### [Exercise instructions]
Copying starts at the line containing "Task: Click the Git" and stops after the last line of the records; each line is repeated exactly, and pictures are skipped.

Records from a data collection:
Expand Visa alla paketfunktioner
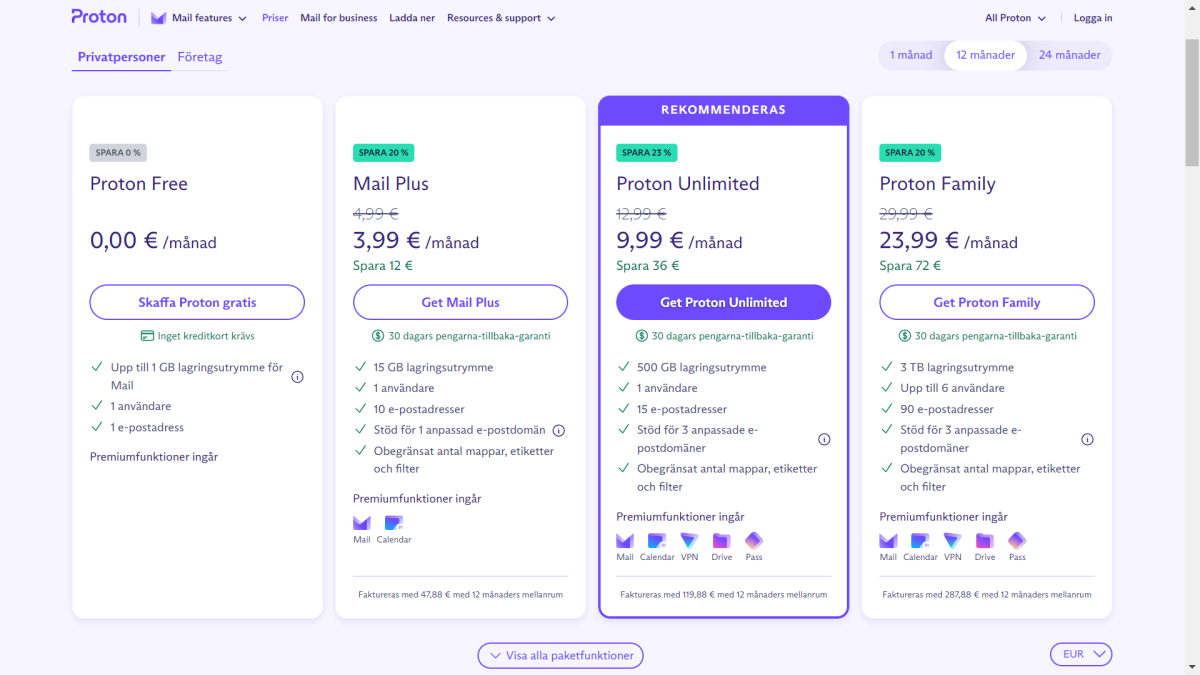 pos(560,656)
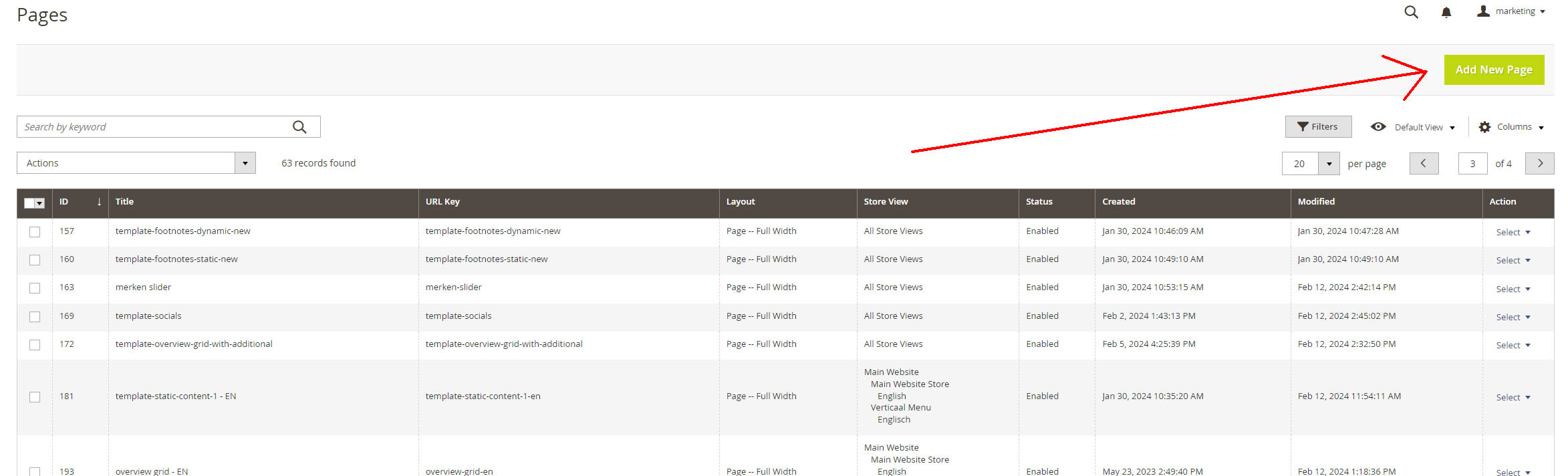Viewport: 1568px width, 476px height.
Task: Click the keyword search magnifier icon
Action: 299,127
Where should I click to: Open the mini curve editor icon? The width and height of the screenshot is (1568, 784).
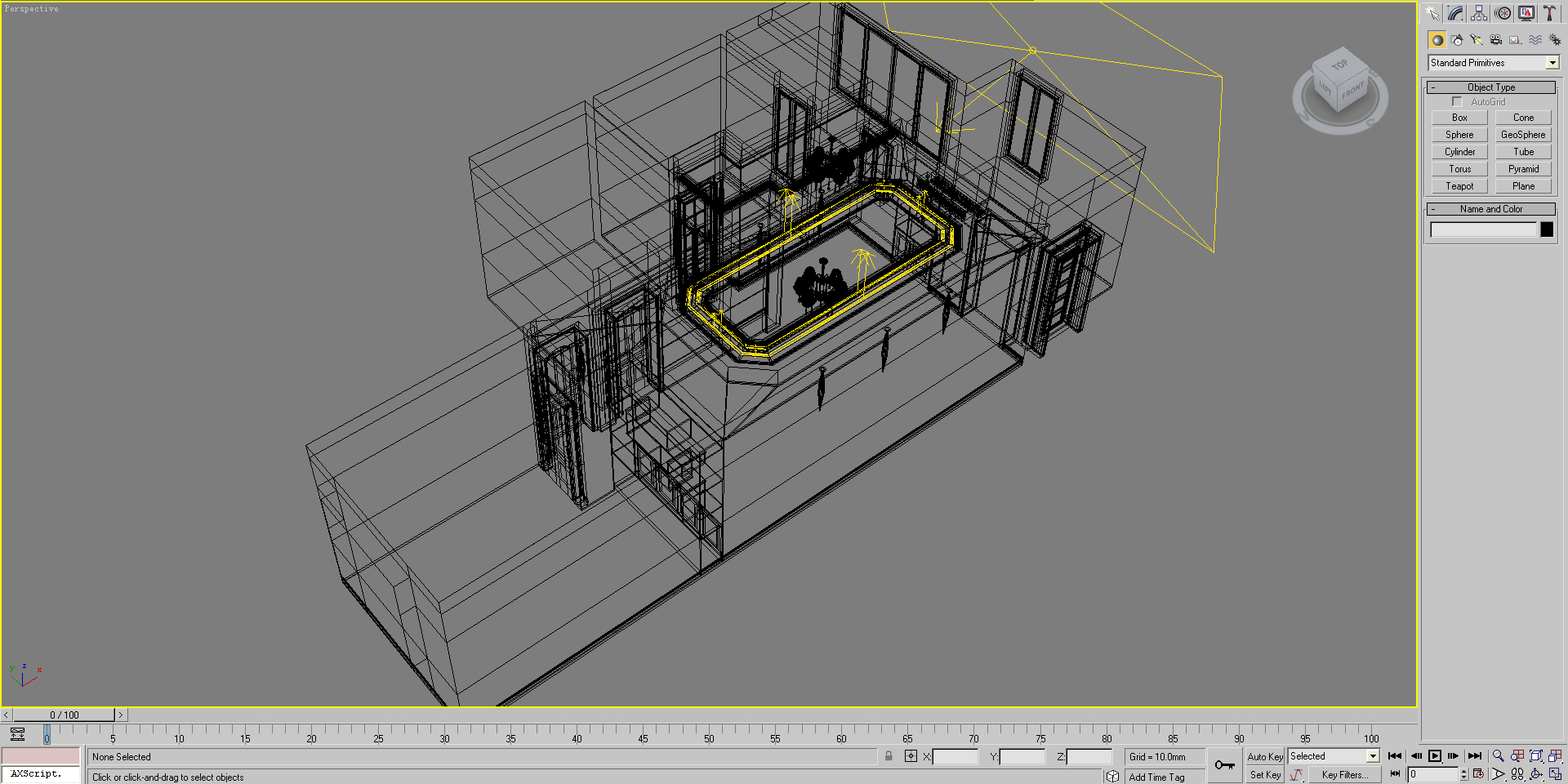pos(17,734)

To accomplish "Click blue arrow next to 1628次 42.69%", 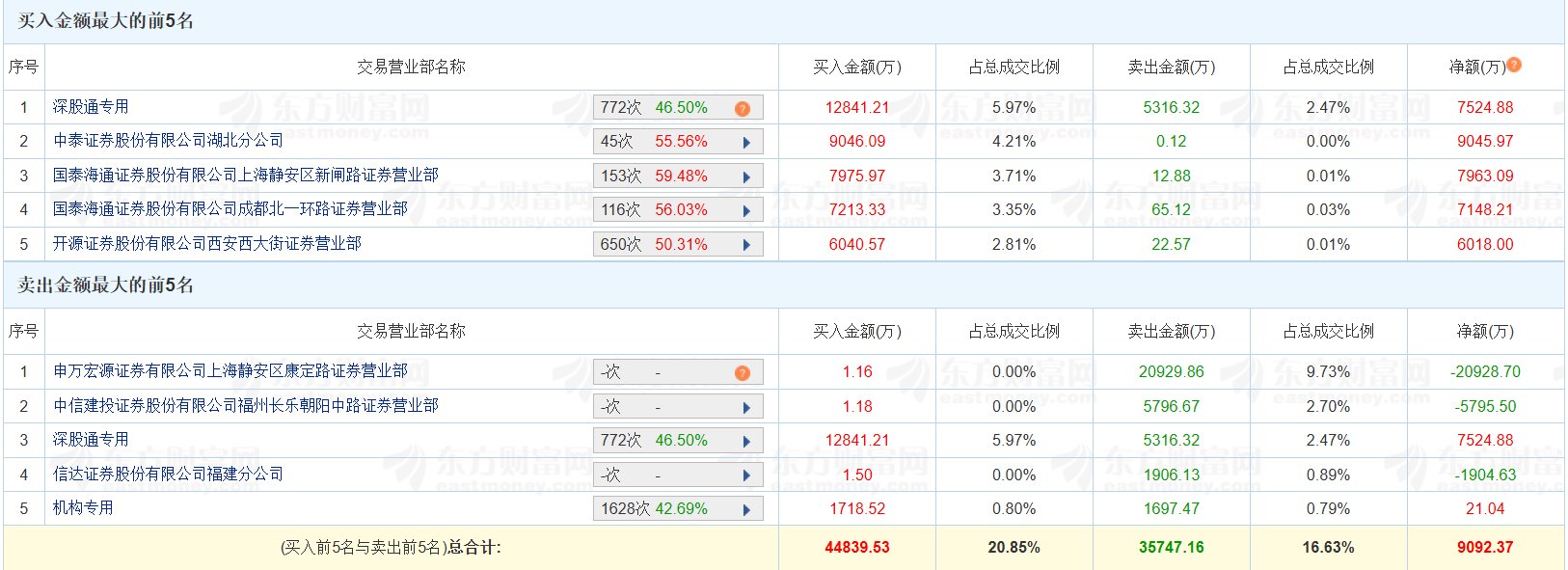I will 746,510.
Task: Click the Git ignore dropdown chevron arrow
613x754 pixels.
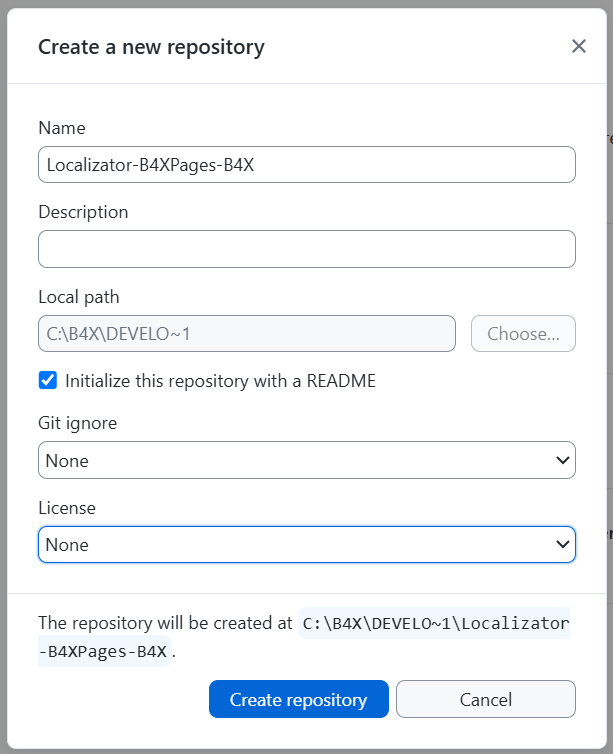Action: tap(561, 460)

### [Response to this exercise]
Task: Click the Git ignore dropdown chevron arrow
613x754 pixels.
Action: tap(561, 460)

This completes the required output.